• **RECORDS**
◆ ◆ ◆

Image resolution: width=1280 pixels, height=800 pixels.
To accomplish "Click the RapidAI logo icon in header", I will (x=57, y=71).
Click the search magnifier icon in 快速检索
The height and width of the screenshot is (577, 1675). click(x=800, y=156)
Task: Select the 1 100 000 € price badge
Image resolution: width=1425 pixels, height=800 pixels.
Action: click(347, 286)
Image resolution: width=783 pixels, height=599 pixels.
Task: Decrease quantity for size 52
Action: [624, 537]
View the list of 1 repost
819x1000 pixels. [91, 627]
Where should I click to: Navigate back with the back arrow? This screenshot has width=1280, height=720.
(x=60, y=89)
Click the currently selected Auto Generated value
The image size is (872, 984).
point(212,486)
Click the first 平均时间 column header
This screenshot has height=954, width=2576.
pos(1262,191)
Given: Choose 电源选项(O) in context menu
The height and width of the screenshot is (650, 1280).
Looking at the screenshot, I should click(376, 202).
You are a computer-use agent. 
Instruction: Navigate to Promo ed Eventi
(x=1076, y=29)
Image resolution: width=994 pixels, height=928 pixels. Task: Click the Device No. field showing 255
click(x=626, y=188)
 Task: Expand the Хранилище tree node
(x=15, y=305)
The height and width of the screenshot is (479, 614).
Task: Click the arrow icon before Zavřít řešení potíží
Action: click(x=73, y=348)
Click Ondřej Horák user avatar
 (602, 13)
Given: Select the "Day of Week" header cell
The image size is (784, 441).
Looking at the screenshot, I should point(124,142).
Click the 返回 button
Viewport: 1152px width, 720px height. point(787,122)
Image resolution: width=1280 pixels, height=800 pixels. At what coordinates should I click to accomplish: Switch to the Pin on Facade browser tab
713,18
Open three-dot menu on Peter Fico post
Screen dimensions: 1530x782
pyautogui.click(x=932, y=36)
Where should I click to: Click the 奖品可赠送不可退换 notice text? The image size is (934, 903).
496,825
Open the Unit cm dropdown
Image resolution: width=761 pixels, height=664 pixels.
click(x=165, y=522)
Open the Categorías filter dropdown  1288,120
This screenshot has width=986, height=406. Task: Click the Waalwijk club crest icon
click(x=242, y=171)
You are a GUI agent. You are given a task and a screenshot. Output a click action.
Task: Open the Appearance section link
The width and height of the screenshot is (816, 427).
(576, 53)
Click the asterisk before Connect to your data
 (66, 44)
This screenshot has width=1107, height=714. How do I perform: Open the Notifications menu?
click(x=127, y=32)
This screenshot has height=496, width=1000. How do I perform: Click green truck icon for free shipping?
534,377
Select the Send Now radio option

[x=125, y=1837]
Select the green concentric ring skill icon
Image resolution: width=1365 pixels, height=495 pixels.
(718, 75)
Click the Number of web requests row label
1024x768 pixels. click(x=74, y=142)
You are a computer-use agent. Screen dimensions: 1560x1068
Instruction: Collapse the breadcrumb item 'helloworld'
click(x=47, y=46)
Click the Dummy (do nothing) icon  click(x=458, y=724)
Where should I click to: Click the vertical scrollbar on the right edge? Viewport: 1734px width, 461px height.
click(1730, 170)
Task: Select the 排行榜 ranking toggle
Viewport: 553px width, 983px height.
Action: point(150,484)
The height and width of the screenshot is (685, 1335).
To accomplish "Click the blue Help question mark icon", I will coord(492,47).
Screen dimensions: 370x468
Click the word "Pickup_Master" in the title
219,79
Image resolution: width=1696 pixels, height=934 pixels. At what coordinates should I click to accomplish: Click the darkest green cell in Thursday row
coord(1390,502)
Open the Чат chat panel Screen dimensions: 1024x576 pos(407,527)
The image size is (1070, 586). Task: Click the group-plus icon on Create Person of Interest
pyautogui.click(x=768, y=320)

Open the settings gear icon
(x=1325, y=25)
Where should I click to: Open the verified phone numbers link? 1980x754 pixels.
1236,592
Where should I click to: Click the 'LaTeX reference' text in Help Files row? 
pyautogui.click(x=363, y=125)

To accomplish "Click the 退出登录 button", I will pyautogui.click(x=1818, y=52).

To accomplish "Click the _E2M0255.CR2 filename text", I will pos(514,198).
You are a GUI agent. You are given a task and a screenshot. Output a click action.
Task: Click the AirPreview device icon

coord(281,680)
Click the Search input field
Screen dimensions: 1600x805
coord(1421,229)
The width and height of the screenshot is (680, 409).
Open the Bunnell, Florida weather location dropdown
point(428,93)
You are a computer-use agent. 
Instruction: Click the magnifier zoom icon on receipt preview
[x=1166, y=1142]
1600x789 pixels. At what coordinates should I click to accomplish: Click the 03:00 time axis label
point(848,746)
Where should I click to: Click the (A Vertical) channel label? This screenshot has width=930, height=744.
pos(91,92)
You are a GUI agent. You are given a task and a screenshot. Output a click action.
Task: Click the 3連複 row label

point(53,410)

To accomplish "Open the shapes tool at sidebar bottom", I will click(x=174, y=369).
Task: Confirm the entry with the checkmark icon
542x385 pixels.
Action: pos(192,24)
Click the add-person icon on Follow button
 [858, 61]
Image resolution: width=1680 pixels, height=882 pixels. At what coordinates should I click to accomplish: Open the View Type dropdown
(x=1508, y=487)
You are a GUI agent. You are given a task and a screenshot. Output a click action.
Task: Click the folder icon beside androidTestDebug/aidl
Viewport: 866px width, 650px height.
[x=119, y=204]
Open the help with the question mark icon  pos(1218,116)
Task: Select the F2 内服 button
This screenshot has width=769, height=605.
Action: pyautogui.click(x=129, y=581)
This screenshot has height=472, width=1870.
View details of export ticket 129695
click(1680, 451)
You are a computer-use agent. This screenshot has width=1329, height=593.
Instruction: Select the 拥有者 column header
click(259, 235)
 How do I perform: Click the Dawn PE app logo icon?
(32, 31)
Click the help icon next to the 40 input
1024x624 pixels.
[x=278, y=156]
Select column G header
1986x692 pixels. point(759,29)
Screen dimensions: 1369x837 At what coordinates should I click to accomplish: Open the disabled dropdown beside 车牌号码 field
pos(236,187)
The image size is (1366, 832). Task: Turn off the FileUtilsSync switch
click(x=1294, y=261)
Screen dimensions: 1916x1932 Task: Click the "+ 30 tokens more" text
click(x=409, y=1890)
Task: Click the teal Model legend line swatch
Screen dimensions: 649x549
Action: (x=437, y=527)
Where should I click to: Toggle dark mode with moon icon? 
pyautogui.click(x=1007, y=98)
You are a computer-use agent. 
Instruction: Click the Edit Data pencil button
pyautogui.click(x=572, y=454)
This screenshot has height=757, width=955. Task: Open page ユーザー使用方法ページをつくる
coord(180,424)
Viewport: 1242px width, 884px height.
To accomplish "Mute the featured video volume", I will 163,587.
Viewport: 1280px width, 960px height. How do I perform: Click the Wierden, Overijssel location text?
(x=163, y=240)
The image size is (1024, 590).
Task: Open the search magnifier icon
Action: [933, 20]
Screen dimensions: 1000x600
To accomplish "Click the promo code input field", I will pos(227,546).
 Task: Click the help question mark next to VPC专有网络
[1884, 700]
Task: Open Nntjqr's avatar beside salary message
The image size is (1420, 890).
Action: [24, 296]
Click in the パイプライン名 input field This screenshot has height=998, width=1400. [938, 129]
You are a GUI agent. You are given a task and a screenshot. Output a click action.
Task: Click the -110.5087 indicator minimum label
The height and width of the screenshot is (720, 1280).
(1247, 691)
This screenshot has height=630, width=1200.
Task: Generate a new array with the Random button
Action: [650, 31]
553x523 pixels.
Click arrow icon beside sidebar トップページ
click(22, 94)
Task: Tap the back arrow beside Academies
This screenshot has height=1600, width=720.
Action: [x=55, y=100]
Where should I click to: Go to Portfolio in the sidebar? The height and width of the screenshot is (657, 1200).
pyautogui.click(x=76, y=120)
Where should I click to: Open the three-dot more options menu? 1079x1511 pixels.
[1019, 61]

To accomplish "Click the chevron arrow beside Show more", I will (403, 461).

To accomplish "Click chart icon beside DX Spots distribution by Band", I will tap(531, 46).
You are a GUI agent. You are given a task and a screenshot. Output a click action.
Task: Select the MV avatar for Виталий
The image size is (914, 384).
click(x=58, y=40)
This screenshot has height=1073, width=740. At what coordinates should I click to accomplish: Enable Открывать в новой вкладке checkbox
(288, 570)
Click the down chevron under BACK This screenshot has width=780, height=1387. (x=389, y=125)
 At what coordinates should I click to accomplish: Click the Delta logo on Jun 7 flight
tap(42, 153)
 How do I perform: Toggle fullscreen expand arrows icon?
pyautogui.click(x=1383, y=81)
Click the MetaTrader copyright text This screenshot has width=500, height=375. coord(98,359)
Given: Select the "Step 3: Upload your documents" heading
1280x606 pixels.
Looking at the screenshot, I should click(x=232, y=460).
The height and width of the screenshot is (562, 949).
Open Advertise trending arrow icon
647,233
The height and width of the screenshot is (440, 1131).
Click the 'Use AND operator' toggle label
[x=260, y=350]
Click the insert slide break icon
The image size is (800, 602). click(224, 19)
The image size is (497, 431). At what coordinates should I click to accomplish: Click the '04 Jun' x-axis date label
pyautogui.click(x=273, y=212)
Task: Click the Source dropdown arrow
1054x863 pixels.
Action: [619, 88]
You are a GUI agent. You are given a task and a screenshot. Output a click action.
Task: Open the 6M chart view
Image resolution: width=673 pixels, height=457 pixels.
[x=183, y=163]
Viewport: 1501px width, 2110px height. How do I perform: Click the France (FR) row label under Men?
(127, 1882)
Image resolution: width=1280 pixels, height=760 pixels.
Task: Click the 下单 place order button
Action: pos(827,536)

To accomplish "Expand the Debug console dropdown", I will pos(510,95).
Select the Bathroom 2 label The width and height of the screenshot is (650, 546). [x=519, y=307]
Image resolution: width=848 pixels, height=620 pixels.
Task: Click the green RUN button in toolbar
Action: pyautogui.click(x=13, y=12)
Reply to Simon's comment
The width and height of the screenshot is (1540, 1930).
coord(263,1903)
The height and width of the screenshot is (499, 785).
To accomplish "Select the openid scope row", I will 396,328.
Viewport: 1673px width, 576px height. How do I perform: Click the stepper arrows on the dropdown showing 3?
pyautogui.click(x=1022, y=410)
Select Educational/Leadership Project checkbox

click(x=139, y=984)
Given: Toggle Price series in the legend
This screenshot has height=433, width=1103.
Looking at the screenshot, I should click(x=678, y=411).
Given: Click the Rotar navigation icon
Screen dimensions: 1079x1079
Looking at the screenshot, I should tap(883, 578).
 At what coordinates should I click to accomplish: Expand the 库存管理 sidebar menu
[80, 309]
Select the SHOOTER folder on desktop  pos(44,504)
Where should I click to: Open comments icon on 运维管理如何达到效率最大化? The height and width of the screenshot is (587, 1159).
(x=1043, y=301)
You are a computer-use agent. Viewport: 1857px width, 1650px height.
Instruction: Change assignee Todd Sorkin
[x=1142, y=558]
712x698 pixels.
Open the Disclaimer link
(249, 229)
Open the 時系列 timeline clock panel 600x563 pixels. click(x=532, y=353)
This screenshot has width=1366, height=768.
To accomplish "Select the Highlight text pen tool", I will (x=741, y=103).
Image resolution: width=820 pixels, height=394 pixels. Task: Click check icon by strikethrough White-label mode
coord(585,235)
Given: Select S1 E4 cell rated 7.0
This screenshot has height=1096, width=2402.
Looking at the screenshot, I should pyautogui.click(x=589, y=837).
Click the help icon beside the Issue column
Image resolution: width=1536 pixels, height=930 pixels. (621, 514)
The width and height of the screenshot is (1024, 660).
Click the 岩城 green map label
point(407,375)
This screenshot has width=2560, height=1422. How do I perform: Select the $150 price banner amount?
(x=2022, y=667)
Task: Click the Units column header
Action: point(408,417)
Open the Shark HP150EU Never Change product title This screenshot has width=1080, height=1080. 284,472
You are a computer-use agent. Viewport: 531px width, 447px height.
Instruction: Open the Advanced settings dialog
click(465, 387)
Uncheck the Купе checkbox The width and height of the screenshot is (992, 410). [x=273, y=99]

◆ ◆ ◆

• **AIM OF THE EXERCISE**
Search the listing above for "legend" and copy every line that has it.

• **WRITTEN REPLY**
Task: Click the teal Model legend line swatch
Given: Toggle Price series in the legend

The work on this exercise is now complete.